Nott nodded his head with an expression of infinite profundity.

"But you say he was going _from_ the ship. Then it could not have been
he who made the noise we heard down here."

"Mebbee no, and mebbee yes," returned Nott, cautiously.

"But if he was already concealed inside the ship, as that open door,
which you say you barred from the inside, would indicate, what the
devil did he want with this?" said Renshaw, producing the
monkey--wrench he had picked up.

Mr. Nott examined the tool carefully, and shook his head with momentous
significance. Nevertheless, his eyes wandered to the hatch on which he
was seated.

"Did you find anything disturbed _there_?" said Renshaw, following the
direction of his eye. "Was that hatch fastened as it is now?"

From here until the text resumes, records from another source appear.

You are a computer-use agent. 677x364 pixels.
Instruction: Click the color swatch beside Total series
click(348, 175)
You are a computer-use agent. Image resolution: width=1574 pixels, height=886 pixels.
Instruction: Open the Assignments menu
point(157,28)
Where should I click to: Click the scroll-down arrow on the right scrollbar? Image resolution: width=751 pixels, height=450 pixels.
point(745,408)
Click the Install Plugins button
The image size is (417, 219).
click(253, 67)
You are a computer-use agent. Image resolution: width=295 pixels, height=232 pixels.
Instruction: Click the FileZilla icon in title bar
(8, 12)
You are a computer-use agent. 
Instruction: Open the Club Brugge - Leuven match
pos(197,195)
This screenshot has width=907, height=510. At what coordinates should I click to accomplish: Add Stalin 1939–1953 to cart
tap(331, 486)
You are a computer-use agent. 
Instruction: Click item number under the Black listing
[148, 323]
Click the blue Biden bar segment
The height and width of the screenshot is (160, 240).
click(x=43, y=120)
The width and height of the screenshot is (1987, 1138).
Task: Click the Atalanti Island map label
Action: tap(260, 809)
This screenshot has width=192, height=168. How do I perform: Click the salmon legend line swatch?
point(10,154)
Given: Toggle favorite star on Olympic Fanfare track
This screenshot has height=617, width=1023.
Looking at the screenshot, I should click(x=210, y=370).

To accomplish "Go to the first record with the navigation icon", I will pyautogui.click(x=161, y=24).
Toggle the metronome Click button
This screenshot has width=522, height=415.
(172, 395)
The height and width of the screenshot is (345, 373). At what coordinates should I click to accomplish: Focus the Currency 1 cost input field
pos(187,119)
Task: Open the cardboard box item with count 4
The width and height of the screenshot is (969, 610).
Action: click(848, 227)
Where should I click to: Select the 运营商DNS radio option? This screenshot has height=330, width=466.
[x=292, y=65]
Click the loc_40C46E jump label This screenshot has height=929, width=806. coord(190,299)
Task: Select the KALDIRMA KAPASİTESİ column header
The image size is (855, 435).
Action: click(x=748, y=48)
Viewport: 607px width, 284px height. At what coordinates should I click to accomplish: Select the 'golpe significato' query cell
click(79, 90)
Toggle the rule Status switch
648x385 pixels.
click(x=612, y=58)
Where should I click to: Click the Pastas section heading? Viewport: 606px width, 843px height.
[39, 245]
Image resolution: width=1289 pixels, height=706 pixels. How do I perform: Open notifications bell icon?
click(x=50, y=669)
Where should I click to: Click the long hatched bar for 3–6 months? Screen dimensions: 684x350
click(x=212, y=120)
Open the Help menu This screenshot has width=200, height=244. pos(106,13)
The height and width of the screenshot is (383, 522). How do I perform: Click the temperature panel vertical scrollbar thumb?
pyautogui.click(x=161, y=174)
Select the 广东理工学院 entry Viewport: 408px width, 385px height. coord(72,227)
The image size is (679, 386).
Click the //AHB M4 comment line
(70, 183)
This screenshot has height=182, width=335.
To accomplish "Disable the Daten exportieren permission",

"It was," said Nott, calmly. "But ye wouldn't mind fetchin' me a hammer
and some o' them big nails from the locker, would yer, while I hang
round here just so ez to make sure against another attack."

Renshaw complied with his request; but as Nott proceeded to gravely
nail down the fastenings of the hatch, he turned impatiently away to
complete his examination of the ship. The doors of the other lofts and
their fastenings appeared secure and undisturbed. Yet it was undeniable
that a felonious entrance had been made, but by whom or for what
purpose, still remained uncertain. Even now, Renshaw found it difficult
to accept Nott's theory that De Ferrieres was the aggressor and Rosey
the object, nor could he justify his own suspicion that the Lascar had
obtained a surreptitious entrance under Sleight's directions. With a
feeling that if Rosey had been present he would have confessed all, and
demanded from her an equal confidence, he began to hate his feeble,
purposeless, and inefficient alliance with her father, who believed but
dared not tax his daughter with complicity in this outrage. What could
be done with a man whose only idea of action at such a moment was to
nail up an undisturbed entrance in his invaded house! He was so
preoccupied with these thoughts that when Nott rejoined him in the
cabin he scarcely heeded his presence, and was entirely oblivious of
the furtive looks which the old man from time to time cast upon his

"I reckon ye wouldn't mind," broke in Nott, suddenly, "ef I asked a
favor of ye, Mr. Renshaw. Mebbee ye'll allow it's askin' too much in
the matter of expense; mebbee ye'll allow it's askin' too much in the
matter o' time. But _I_ kalkilate to pay all the expense, and if you'd
let me know what yer vally yer time at, I reckon I could stand that.
What I'd be askin' is this. Would ye mind takin' a letter from me to
Rosey, and bringin' back an answer?"

Renshaw stared speechlessly at this absurd realization of his wish of a
moment before. "I don't think I understand you," he stammered.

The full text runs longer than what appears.